Halsted sometimes broadcasts a live photograph of her bedroom over the Internet, so I decided to have a look this afternoon. I was surprised to see her sitting on her bed typing on her laptop computer. I felt a little guilty, as if I was spying on her even though she publicizes her camera piece. (I was viewer number 22,812.)

I guess I don’t have what it takes to be a voyeur. Or, maybe I do, because I kept watching. After Halsted left, Tazendra hopped on the bed, pranced over to the computer, and read what she’d written. I wonder if Halsted knows about Tazendra’s snooping? I suppose she does now.

The Internet is a curious medium, and Tazendra is a curious cat. Curious. Nice.

6 December 2003
Pranks
I gladly accepted Vale’s invitation tonight’s huge party to celebrate the republication of his Pranks book. Pranks: what’s not to like?

I came prepared with a number of “Pranks canceled” signs. I put them up at the main entrance where they remained throughout the evening. As soon as I taped up the first sign, a couple of men glanced at my announcement, muttered an expletive or two, and walked away.

“The party’s on gents,” I shouted. “I think someone put that up as a prank.”

I sneaked into the event through a side door. After all, what self-respecting person would pay to get into a pranks party? Once inside, I taped a “Pranks canceled” sign on Vale’s back. The sign stayed there until we all emptied out onto Sixteenth Street to watch Mark fire up his V1 rocket engine.

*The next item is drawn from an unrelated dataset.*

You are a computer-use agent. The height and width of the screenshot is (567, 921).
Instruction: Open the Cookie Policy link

It was just that sort of night.

7 December 2003
The Short Now
Emily and I were chatting about this, that, and the other thing over lunch. We discovered that we were both at the same recent Long Now talk by Brian Eno; we didn’t see each other in the large audience.

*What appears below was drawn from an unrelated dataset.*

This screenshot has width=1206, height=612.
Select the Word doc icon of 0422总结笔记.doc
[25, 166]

Emily said she liked Eno’s futuristic views in the context of preserving art. I responded that I’m not too concerned about what happens after I’m dead, especially when it comes to art. I told her that I liked Marcel Duchamp’s analysis of the relationship between art and time.

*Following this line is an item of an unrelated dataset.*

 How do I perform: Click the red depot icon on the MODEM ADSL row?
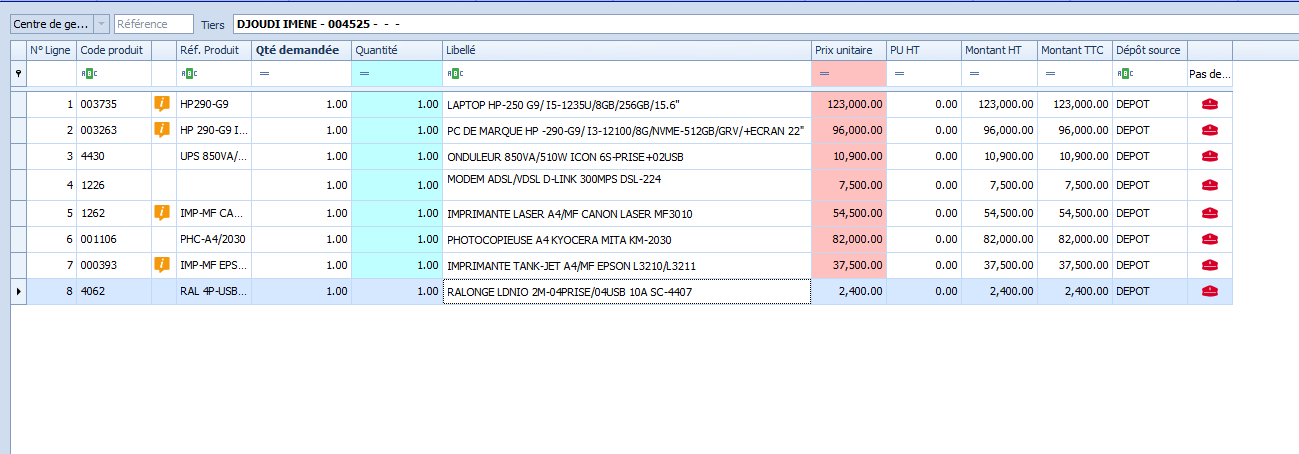(1209, 185)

    No painting has an active life of more than 30 or 40 years—that’s another little idea of mine. I don’t care if it’s true, it helps me to make that distinction between living art and art history. After 30 or 40 years, the painting dies, loses its aura, its emanation, whatever you want to call it. And then it is either forgotten or else it enters the purgatory of art history.

I think now is very, very short, then gone.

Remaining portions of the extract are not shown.